Querido Pai Natal,
Há alguns dias que não escrevo, tenho as mãos vazias de letras, toco-as no teclado e apago-as logo de seguida. Escrever-te faz então mais sentido. O próximo ano literário aproxima-se, espero que possas guiar-me, de forma a adquirir mais confiança nestas coisas da escrita e a página em branco se contamine de ideias e de cores plenas de significado.

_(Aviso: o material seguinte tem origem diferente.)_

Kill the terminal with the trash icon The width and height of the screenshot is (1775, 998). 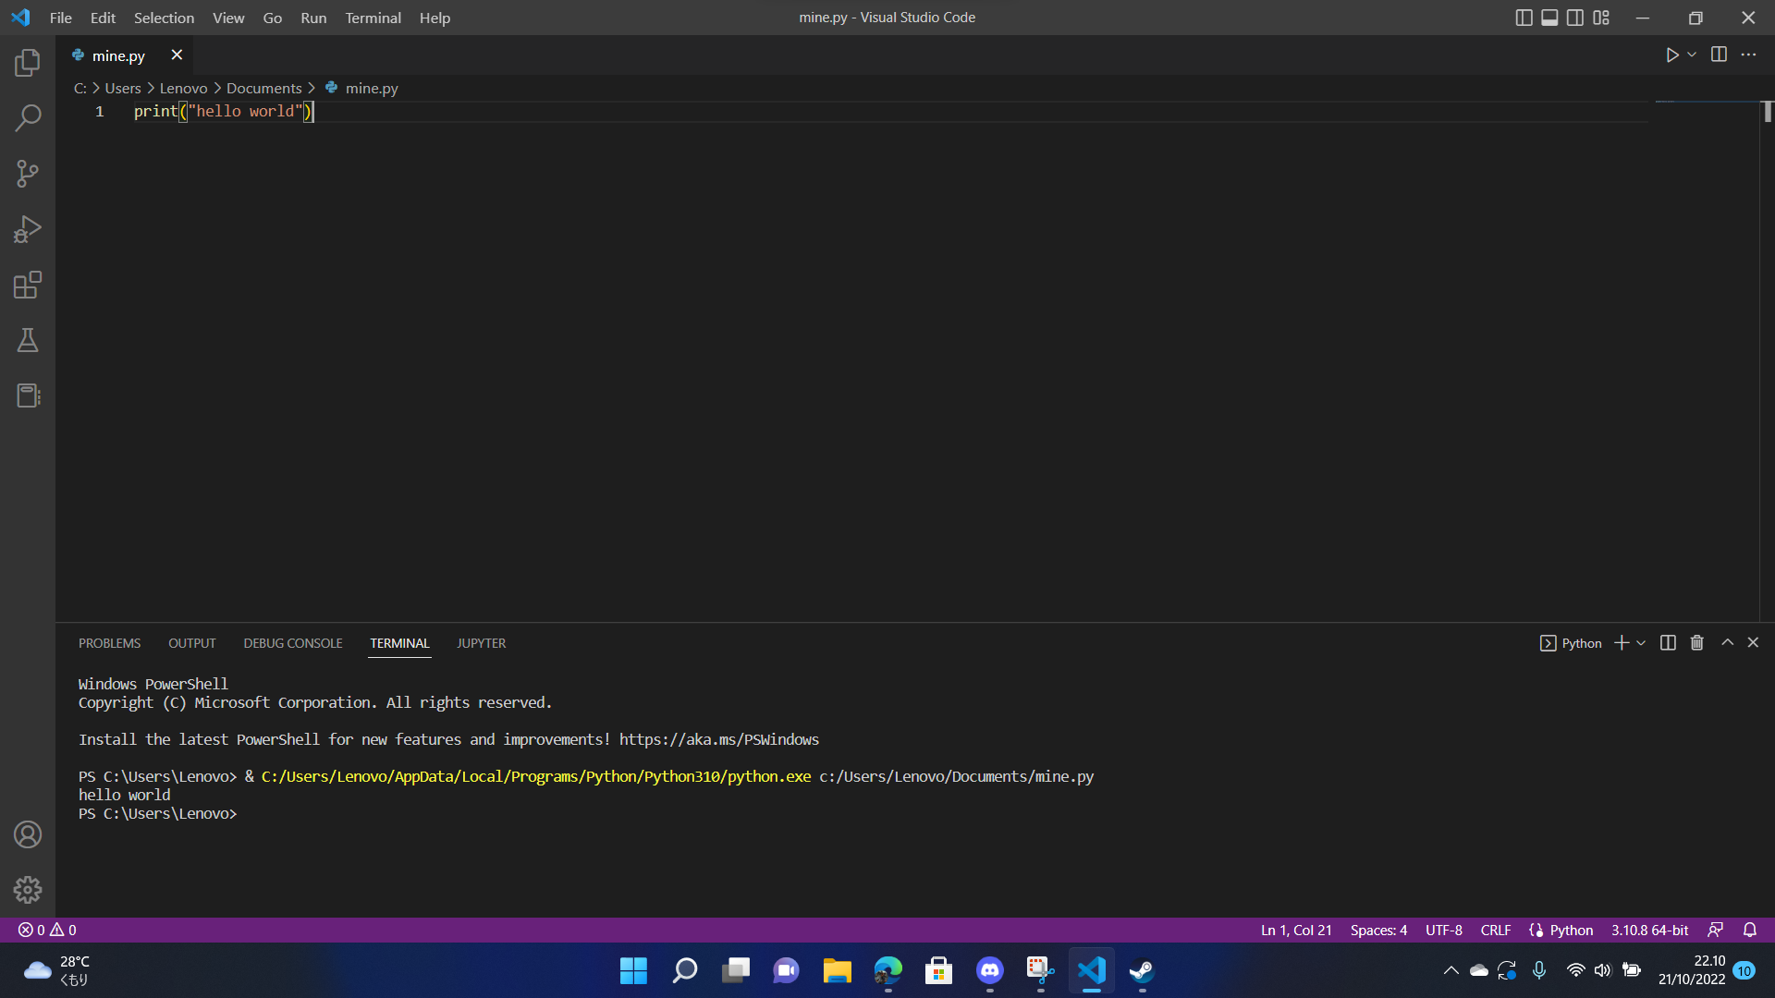pos(1696,642)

É igualmente importante que eu tenha energia e saúde para suportar as dificuldades da escrita com alento, perder a capacidade de respirar, e a escrita é uma outra maneira de o fazer, torna-me, por vezes, pouco focada. A missão da escrita exige disciplina, mas também inspiração e entusiasmo. Peço-te que possas manter na minha vida as pessoas que me influenciam positivamente, que me tratam com gentileza e respeito, trazendo-me outras que partilhem os mesmos interesses pelos livros e pelo conhecimento. Certamente terei muito mais a aprender! Ao invés, para manter a paz de espírito e a serenidade necessárias à criação, perder tempo a enervar-me com quem não é, de todo, assim, é uma opção a não considerar. Prezo muito a tolerância, a empatia e a sensibilidade para valorizar quem não comunga dos mesmos ideais!
Não devo, porém, preencher esta carta somente com solicitações ou desabafos circunstanciais, mas também agradecer todas as oportunidades que me deste. Em 2025, com os meus quarenta anos, publiquei dois livros novos que apresentei aos meus amigos numa tarde maravilhosa. O meu filho Bernardo estava muito feliz que um dos títulos tivesse o nome dele! Partilhar as histórias com as crianças da mesma idade tem sido uma experiência encantadora, a repetir muitas vezes, pois os abraços dos meninos e das meninas, ainda ingénuos e puros, são revigorantes. Tal como eu, acreditam em ti, Pai Natal, nos sonhos e nas posteriores concretizações que a vida nos vai oferecendo.
Estou-te grata, assim como estou grata a quem me fez bem, levando-me a praticar o bem.
Feliz Natal e Bom Ano de 2026, Pai Natal!